Goal of the exercise ->
Locate each line in the records below that contains the string "likes" and reproduce every such line in full.

Record set ->
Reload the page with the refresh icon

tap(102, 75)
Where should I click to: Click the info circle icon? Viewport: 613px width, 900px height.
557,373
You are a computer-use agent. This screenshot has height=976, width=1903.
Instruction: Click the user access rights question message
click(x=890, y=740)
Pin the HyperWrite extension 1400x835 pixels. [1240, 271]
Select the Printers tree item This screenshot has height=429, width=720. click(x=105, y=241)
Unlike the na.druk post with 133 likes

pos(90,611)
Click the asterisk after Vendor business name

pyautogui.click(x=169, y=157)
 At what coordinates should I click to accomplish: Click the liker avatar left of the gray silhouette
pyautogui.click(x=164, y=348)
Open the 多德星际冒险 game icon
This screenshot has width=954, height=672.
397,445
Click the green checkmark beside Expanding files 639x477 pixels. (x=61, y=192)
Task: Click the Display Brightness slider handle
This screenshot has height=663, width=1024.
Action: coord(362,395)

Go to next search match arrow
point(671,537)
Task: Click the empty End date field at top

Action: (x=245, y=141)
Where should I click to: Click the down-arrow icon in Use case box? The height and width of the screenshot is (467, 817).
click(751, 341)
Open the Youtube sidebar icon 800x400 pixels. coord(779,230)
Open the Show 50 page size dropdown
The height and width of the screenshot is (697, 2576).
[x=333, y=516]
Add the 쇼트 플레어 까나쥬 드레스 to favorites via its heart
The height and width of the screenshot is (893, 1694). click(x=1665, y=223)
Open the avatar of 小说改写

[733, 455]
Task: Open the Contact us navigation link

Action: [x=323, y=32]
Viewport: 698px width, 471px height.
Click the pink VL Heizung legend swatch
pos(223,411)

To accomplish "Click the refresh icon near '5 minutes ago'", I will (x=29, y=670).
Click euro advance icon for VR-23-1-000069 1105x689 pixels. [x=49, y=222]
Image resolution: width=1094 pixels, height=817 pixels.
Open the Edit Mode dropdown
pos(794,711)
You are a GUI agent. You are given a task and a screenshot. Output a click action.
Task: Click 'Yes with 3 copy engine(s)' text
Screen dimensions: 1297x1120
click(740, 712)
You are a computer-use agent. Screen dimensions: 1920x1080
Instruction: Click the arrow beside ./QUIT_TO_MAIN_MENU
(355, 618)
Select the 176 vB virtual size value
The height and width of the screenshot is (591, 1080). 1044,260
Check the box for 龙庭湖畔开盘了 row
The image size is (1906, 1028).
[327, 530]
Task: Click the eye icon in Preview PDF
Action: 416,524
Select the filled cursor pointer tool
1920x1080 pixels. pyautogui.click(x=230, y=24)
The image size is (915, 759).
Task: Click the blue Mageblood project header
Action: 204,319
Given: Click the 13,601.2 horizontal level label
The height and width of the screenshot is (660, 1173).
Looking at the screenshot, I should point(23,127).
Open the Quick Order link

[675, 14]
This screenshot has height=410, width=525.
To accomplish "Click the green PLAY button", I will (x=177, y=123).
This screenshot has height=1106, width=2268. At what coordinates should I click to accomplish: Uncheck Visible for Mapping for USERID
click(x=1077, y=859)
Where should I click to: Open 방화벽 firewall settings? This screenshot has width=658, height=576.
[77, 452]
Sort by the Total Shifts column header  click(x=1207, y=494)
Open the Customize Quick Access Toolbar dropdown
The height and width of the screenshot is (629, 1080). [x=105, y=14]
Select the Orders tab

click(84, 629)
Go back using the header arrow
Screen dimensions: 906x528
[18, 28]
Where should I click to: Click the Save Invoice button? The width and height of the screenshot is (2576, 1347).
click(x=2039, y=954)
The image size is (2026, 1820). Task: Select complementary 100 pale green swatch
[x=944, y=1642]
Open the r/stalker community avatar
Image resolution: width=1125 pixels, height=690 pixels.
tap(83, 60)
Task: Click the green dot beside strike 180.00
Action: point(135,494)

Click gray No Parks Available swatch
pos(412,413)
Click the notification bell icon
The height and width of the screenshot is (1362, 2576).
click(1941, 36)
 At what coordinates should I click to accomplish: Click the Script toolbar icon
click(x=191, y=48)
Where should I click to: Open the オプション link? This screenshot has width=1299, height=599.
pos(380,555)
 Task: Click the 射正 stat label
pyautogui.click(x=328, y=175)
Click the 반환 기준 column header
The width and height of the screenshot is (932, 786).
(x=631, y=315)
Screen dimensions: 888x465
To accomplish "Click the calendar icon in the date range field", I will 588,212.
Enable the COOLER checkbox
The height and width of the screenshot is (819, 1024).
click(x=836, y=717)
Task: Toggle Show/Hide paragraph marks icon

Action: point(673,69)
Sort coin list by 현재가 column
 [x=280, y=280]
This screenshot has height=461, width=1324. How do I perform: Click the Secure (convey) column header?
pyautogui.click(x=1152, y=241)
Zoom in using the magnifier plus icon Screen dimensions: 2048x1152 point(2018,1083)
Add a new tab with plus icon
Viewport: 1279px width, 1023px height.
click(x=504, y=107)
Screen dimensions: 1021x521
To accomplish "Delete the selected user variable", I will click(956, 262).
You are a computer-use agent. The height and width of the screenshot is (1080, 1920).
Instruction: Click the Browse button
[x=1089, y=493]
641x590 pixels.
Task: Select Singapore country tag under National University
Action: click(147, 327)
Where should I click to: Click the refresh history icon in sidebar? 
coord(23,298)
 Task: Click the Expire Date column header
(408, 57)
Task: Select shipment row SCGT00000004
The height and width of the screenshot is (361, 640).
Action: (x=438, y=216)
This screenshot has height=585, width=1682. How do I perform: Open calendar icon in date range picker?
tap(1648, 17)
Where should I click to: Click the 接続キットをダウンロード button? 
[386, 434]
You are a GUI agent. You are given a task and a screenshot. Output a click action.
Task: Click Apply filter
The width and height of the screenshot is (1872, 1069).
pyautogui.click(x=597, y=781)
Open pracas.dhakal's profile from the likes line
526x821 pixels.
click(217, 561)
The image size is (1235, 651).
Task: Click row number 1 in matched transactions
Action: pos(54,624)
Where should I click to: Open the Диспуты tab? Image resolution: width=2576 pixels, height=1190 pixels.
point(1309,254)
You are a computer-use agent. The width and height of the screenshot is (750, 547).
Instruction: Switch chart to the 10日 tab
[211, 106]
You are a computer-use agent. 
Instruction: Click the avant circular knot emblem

Written solution ->
Unlike the na.druk post with 133 likes
Open pracas.dhakal's profile from the likes line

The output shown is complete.